Citando Papa Leone XIV, per Trevisi la ricetta anti-violenza passa da tre concetti: l’educazione, la vita interiore e la politica della speranza.

Per quanto riguarda l’educazione, il vescovo ha evidenziato che è un’attività corale e non accessoria. «Nessuno educa da solo», ha detto e, nel ricordare poi che «la professione di insegnanti ed educatori è poco retribuita per una miopia della nostra società», ha aggiunto che educare è un atto di speranza: «È fiducia nel futuro e fiducia nei ragazzi e nei giovani». Da qui l’invito a scommettere sull’educazione stessa, quella più pura: «Al centro - le sue parole - ci sia sempre la dignità di ogni persona».

I giovani sono stati anche al centro del ragionamento sulla vita interiore. Riflettendo sulla «tristezza pervasiva di tante persone», sulla «fragilità psicologica e psichiatrica che dilaga», sull’«aggressività che dice di una incapacità di relazioni buone», sull’«insidia delle ideologie» e sull’«individualismo distruttivo», il vescovo ha invitato gli adulti ad essere un esempio per i ragazzi perché «i giovani chiedono profondità».

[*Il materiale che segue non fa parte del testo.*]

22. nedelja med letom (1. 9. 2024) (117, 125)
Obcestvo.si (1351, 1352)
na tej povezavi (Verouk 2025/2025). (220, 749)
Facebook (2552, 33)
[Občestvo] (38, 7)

E la prima a dover dare l’esempio, per il vescovo, deve essere la politica, una politica che deve essere di speranza. «La politica ha bisogno di consenso. Ma il consenso è un mezzo, non il fine. Anche il potere è un mezzo e non il fine. Papa Leone fin dall’inizio ci ha richiamato a servire la pace. Vivere la fede, con quella libertà interiore che ci ispira San Giusto, è anche il coraggio di farci domande difficili, scomode, complesse. Chi può davanti a Dio pensare di avere in tasca la verità riguardo al come servire il bene comune, a come prevenire le guerre senza cadere nel cortocircuito del far crescere diffidenza-ostilità-conflittualità-armi-violenze-guerre?».

«Il cristiano - ha proseguito il vescovo - si impegna in politica ma cerca di restare lontano da polarizzazioni in cui non c’è spazio per la riflessione inquieta, per il confronto sincero, per la ricerca di soluzioni condivise, anche perché di vitale importanza, come quelle del riarmo, della pace, o dei diritti/doveri di ogni persona o all’equilibrio di diritti e doveri di maggioranze e di minoranze. San Giusto ispiri tutti a non cedere alla soluzione del facile scontro “per partito preso”. Papa Leone richiama a linguaggi non violenti, ad essere protagonisti di riconciliazione, a saper gettare ponti». Da qui l’invito a tutti coloro che hanno responsabilità politiche, amministrative, economiche, educative, militari ecclesiali ad ascoltare l’altro «alla ricerca di quella verità che sta sempre davanti e che spinge ad un oltre».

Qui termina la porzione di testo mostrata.